◆ Extrait ◆
---

Dialogue entre une jeune Afghane prisonnière de Kaboul et une jeune Française libre à Paris. Pour qu’on n’oublie pas le sort des femmes en Afghanistan.

Chaque mois depuis le retour en force des talibans, de mauvaises nouvelles nous arrivent d’Afghanistan : les femmes n’ont plus le droit de fréquenter l’école, elles ont perdu le droit de sortir sans la présence d’un homme, elles n’ont plus le droit de travailler… Leur liberté est grugée un peu plus chaque jour. Résultat : les talibans les ont carrément exclues de la vie publique.

Petite entorse à la nature de cette rubrique cette semaine : le livre dont on vous parle n’est pas un essai, c’est un témoignage.

Un témoignage unique et précieux de la vie des Afghanes, raconté de l’intérieur, qui ne peut pas vous laisser indifférent.

Écrit à quatre mains, celles de la militante afghane Khatera Amine et de la journaliste Maurine Bajac, Je vous écris de Kaboul… est un livre bouleversant.

Le courage de Khatera Amine est sidérant. C’est elle qui, au départ, contacte Maurine Bajac. La jeune femme a envoyé des messages à plusieurs journalistes occidentaux dans l’espoir d’attirer l’attention et d’obtenir au moins une réponse. Elle a réussi. Son message attire l’attention de Maurine Bajac.

---

◆ Items extraits ◆
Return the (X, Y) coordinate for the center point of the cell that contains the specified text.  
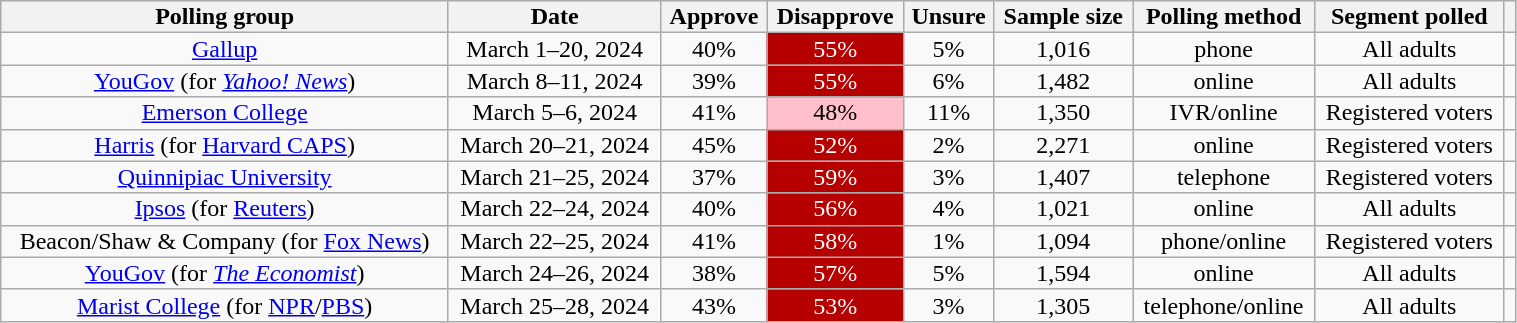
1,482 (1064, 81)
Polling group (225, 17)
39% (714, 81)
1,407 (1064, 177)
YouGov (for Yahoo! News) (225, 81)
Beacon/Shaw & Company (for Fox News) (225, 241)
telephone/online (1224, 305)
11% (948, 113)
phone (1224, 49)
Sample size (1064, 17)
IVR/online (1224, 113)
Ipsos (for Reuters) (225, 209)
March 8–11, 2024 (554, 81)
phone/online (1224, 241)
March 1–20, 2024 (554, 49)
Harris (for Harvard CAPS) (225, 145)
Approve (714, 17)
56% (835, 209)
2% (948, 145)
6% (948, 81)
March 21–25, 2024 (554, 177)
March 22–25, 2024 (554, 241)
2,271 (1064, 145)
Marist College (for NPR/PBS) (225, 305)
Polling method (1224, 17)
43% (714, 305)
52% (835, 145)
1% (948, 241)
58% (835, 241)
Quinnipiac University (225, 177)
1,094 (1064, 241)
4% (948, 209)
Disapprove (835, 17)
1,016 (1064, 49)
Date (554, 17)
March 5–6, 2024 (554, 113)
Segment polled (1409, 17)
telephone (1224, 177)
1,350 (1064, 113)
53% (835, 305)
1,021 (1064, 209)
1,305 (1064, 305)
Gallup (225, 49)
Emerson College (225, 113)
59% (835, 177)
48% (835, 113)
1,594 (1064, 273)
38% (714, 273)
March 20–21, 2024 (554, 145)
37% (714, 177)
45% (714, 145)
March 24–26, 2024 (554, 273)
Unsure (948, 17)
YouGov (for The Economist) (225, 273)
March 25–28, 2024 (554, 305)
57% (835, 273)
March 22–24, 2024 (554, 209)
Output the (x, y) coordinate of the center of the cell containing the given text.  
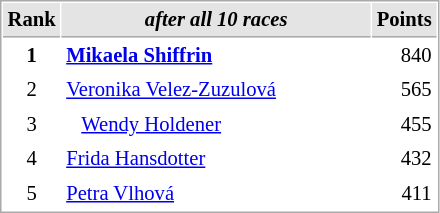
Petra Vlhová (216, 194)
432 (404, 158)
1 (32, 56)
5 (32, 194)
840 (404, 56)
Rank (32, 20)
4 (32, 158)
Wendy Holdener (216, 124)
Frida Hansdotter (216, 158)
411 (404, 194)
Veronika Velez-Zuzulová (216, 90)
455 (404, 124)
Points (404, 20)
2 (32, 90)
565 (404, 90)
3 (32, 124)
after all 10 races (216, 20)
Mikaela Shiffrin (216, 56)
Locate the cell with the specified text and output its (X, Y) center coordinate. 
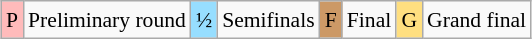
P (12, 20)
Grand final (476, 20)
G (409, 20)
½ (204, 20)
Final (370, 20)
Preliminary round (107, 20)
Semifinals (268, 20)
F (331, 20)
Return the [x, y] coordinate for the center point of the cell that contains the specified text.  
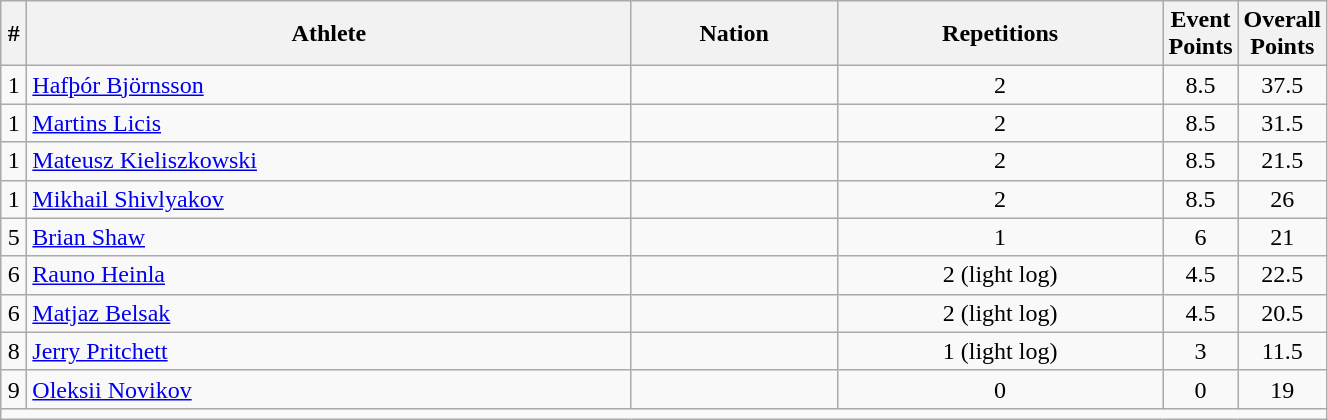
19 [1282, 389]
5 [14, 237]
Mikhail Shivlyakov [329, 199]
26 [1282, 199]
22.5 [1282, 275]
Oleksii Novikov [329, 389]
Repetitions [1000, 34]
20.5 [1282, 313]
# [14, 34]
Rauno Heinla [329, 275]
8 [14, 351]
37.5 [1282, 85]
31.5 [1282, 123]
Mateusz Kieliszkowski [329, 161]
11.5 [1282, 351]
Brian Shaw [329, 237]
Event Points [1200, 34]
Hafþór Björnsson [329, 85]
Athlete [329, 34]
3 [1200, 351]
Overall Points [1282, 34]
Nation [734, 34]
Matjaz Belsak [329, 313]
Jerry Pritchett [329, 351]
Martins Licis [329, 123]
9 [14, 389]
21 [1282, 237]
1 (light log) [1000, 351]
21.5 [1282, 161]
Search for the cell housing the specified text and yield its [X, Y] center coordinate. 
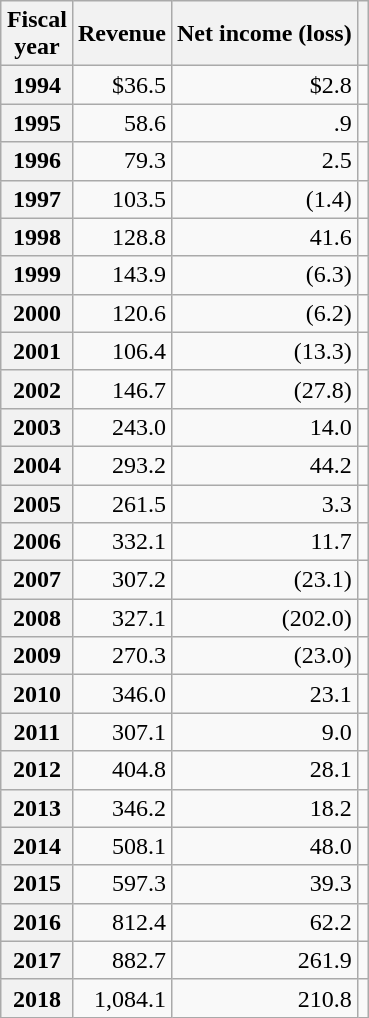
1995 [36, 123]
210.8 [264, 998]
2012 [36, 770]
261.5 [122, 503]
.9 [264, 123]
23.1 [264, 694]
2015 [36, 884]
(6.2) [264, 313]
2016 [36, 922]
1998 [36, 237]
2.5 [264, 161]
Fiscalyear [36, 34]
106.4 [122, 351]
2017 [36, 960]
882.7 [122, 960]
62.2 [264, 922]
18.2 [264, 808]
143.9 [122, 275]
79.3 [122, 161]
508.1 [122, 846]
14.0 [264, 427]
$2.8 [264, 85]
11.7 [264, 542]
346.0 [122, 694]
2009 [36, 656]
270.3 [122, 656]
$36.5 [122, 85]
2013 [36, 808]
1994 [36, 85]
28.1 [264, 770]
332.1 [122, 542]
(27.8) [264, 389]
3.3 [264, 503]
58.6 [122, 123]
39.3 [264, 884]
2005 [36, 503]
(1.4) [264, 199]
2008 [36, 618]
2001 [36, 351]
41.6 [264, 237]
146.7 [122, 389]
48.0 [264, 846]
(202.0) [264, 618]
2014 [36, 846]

---

◆ Objectif ◆
Poursuivez, s'il vous plaît, la présentation du livre Je vous écris de Kaboul… à partir de sa dernière phrase.

◆ Réponse ◆
Khatera est révoltée. Elle veut raconter son quotidien depuis le retour en force des talibans, en août 2021, lorsque les militaires occidentaux, dont ceux du Canada, ont quitté le pays.

Prisonnière de Kaboul avec ses parents et sa jeune sœur, Khatera a une autre sœur qui vit aux États-Unis et un grand frère ingénieur qui a réussi à s’enfuir grâce à son statut d’employé d’une entreprise étrangère. Khatera et ses parents ont tenté par deux fois de le suivre, en vain.

La jeune Afghane de 28 ans, allumée et impliquée, milite pour le droit des femmes. Elle est issue d’une famille instruite et progressiste. Sa mère est journaliste. Khatera ne baisse pas les bras, elle veut lutter pour ses droits et ceux de ses sœurs, au risque de sa vie. Elle raconte à sa correspondante française un quotidien fait d’obstacles, de peur, de dangers. Et malgré cela, malgré la lourdeur et la menace constante de se faire prendre, Khatera raconte aussi des moments plus légers, parle de musique, de culture (elle avoue avoir un faible pour Johnny Hallyday !). Une manière de nous rappeler que la vie a déjà été « normale » en Afghanistan et que ses habitants aspirent, pour la plupart, à la même chose que nous.

Non seulement Khatera est déterminée à se battre, mais elle a un plan. Elle va à la rencontre des pères de famille et propose de donner des cours de cuisine à leurs filles.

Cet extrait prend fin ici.